Pixel coordinate grounding data
####################

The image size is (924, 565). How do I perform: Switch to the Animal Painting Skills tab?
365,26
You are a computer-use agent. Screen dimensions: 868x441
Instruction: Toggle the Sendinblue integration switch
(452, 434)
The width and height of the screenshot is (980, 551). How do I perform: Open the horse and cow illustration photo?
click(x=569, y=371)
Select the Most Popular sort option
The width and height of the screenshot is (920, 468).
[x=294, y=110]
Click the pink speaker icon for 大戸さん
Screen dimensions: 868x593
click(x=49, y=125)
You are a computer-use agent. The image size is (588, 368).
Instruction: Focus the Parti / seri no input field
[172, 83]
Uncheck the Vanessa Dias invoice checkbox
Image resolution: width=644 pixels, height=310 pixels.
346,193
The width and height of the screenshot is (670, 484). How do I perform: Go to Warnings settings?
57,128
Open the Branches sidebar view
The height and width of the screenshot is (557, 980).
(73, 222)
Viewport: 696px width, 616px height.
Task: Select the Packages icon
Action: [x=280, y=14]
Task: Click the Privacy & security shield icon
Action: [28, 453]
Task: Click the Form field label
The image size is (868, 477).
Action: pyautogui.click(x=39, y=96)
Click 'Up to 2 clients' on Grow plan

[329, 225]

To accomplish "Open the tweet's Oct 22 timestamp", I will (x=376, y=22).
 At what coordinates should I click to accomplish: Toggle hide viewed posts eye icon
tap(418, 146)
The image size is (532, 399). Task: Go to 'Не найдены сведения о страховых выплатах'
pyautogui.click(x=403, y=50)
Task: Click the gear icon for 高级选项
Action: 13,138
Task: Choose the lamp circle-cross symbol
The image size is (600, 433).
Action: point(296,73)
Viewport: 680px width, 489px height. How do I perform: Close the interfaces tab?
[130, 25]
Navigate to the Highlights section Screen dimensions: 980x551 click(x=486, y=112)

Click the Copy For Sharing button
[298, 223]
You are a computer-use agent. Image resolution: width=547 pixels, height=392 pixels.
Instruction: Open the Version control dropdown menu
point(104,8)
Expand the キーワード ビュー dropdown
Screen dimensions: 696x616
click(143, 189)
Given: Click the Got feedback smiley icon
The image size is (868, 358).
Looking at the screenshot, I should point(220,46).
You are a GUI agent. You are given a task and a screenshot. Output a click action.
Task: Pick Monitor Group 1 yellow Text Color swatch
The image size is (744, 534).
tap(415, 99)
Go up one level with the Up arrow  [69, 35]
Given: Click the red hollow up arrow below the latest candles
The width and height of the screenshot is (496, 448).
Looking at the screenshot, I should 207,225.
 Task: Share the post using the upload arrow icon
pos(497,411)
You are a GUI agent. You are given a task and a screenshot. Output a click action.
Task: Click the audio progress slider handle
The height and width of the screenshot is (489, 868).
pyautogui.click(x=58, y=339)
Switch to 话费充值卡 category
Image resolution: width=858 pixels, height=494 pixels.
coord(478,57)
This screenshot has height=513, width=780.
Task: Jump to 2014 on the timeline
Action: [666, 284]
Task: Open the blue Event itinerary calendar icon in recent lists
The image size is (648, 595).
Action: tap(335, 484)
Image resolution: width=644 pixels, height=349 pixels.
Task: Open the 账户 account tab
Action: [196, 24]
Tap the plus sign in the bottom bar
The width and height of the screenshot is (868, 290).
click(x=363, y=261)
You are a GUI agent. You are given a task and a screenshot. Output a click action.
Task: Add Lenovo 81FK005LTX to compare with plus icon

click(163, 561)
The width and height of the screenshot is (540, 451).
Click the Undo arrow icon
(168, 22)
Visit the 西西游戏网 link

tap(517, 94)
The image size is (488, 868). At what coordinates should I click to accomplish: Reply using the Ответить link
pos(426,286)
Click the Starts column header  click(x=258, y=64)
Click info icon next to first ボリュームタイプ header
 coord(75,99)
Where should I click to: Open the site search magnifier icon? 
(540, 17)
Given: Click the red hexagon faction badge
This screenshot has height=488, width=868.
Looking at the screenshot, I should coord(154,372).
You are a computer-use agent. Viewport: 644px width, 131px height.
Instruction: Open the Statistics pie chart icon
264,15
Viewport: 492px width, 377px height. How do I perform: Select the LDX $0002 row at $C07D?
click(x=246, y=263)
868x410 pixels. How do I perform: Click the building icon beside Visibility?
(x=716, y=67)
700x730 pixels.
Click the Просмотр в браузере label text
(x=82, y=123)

####################

**Instructions to follow:**
Write out every line from the records above, word for word.

**Answer area:**
The image size is (924, 565). How do I perform: Switch to the Animal Painting Skills tab?
365,26
You are a computer-use agent. Screen dimensions: 868x441
Instruction: Toggle the Sendinblue integration switch
(452, 434)
The width and height of the screenshot is (980, 551). How do I perform: Open the horse and cow illustration photo?
click(x=569, y=371)
Select the Most Popular sort option
The width and height of the screenshot is (920, 468).
[x=294, y=110]
Click the pink speaker icon for 大戸さん
Screen dimensions: 868x593
click(x=49, y=125)
You are a computer-use agent. The image size is (588, 368).
Instruction: Focus the Parti / seri no input field
[172, 83]
Uncheck the Vanessa Dias invoice checkbox
Image resolution: width=644 pixels, height=310 pixels.
346,193
The width and height of the screenshot is (670, 484). How do I perform: Go to Warnings settings?
57,128
Open the Branches sidebar view
The height and width of the screenshot is (557, 980).
(73, 222)
Viewport: 696px width, 616px height.
Task: Select the Packages icon
Action: [x=280, y=14]
Task: Click the Privacy & security shield icon
Action: [28, 453]
Task: Click the Form field label
The image size is (868, 477).
Action: pyautogui.click(x=39, y=96)
Click 'Up to 2 clients' on Grow plan

[329, 225]

To accomplish "Open the tweet's Oct 22 timestamp", I will (x=376, y=22).
 At what coordinates should I click to accomplish: Toggle hide viewed posts eye icon
tap(418, 146)
The image size is (532, 399). Task: Go to 'Не найдены сведения о страховых выплатах'
pyautogui.click(x=403, y=50)
Task: Click the gear icon for 高级选项
Action: 13,138
Task: Choose the lamp circle-cross symbol
The image size is (600, 433).
Action: point(296,73)
Viewport: 680px width, 489px height. How do I perform: Close the interfaces tab?
[130, 25]
Navigate to the Highlights section Screen dimensions: 980x551 click(x=486, y=112)

Click the Copy For Sharing button
[298, 223]
You are a computer-use agent. Image resolution: width=547 pixels, height=392 pixels.
Instruction: Open the Version control dropdown menu
point(104,8)
Expand the キーワード ビュー dropdown
Screen dimensions: 696x616
click(143, 189)
Given: Click the Got feedback smiley icon
The image size is (868, 358).
Looking at the screenshot, I should point(220,46).
You are a GUI agent. You are given a task and a screenshot. Output a click action.
Task: Pick Monitor Group 1 yellow Text Color swatch
The image size is (744, 534).
tap(415, 99)
Go up one level with the Up arrow  [69, 35]
Given: Click the red hollow up arrow below the latest candles
The width and height of the screenshot is (496, 448).
Looking at the screenshot, I should 207,225.
 Task: Share the post using the upload arrow icon
pos(497,411)
You are a GUI agent. You are given a task and a screenshot. Output a click action.
Task: Click the audio progress slider handle
The height and width of the screenshot is (489, 868).
pyautogui.click(x=58, y=339)
Switch to 话费充值卡 category
Image resolution: width=858 pixels, height=494 pixels.
coord(478,57)
This screenshot has height=513, width=780.
Task: Jump to 2014 on the timeline
Action: [666, 284]
Task: Open the blue Event itinerary calendar icon in recent lists
The image size is (648, 595).
Action: tap(335, 484)
Image resolution: width=644 pixels, height=349 pixels.
Task: Open the 账户 account tab
Action: [196, 24]
Tap the plus sign in the bottom bar
The width and height of the screenshot is (868, 290).
click(x=363, y=261)
You are a GUI agent. You are given a task and a screenshot. Output a click action.
Task: Add Lenovo 81FK005LTX to compare with plus icon

click(163, 561)
The width and height of the screenshot is (540, 451).
Click the Undo arrow icon
(168, 22)
Visit the 西西游戏网 link

tap(517, 94)
The image size is (488, 868). At what coordinates should I click to accomplish: Reply using the Ответить link
pos(426,286)
Click the Starts column header  click(x=258, y=64)
Click info icon next to first ボリュームタイプ header
 coord(75,99)
Where should I click to: Open the site search magnifier icon? 
(540, 17)
Given: Click the red hexagon faction badge
This screenshot has height=488, width=868.
Looking at the screenshot, I should coord(154,372).
You are a computer-use agent. Viewport: 644px width, 131px height.
Instruction: Open the Statistics pie chart icon
264,15
Viewport: 492px width, 377px height. How do I perform: Select the LDX $0002 row at $C07D?
click(x=246, y=263)
868x410 pixels. How do I perform: Click the building icon beside Visibility?
(x=716, y=67)
700x730 pixels.
Click the Просмотр в браузере label text
(x=82, y=123)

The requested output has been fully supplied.